__PROBLEM DESCRIPTION__
Word for word, restate the entries below from their first line through the line that contains "Task: Click the Theta Interval input field".

__DATA FOR REVIEW__
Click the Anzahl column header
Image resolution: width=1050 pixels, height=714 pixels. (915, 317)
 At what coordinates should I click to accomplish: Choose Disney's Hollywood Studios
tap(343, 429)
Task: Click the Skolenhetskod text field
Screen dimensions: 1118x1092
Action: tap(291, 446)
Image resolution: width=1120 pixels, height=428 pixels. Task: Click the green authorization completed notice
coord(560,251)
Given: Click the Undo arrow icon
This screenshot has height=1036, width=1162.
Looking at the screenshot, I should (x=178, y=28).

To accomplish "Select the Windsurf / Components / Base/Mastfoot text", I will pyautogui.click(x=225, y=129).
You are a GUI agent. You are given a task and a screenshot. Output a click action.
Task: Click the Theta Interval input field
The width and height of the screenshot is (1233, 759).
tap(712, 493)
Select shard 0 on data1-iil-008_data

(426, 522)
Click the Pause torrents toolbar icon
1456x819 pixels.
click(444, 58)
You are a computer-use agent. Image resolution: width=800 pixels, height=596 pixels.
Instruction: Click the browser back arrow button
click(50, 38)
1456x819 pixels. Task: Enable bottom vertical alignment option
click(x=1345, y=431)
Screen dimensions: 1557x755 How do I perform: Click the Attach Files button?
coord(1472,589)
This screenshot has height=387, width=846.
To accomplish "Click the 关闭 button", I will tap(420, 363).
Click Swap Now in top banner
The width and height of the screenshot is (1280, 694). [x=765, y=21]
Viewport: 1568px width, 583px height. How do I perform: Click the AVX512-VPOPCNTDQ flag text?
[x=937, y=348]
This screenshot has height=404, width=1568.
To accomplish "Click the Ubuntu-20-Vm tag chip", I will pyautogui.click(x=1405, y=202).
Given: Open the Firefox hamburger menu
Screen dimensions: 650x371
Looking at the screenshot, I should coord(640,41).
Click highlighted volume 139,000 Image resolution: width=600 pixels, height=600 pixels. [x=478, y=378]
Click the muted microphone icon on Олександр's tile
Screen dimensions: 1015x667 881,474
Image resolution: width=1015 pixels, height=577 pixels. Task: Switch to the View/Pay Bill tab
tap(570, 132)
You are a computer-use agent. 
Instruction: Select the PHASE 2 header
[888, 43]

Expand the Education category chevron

__SOLUTION__
Click the Anzahl column header
Image resolution: width=1050 pixels, height=714 pixels. (915, 317)
 At what coordinates should I click to accomplish: Choose Disney's Hollywood Studios
tap(343, 429)
Task: Click the Skolenhetskod text field
Screen dimensions: 1118x1092
Action: tap(291, 446)
Image resolution: width=1120 pixels, height=428 pixels. Task: Click the green authorization completed notice
coord(560,251)
Given: Click the Undo arrow icon
This screenshot has height=1036, width=1162.
Looking at the screenshot, I should (x=178, y=28).

To accomplish "Select the Windsurf / Components / Base/Mastfoot text", I will pyautogui.click(x=225, y=129).
You are a GUI agent. You are given a task and a screenshot. Output a click action.
Task: Click the Theta Interval input field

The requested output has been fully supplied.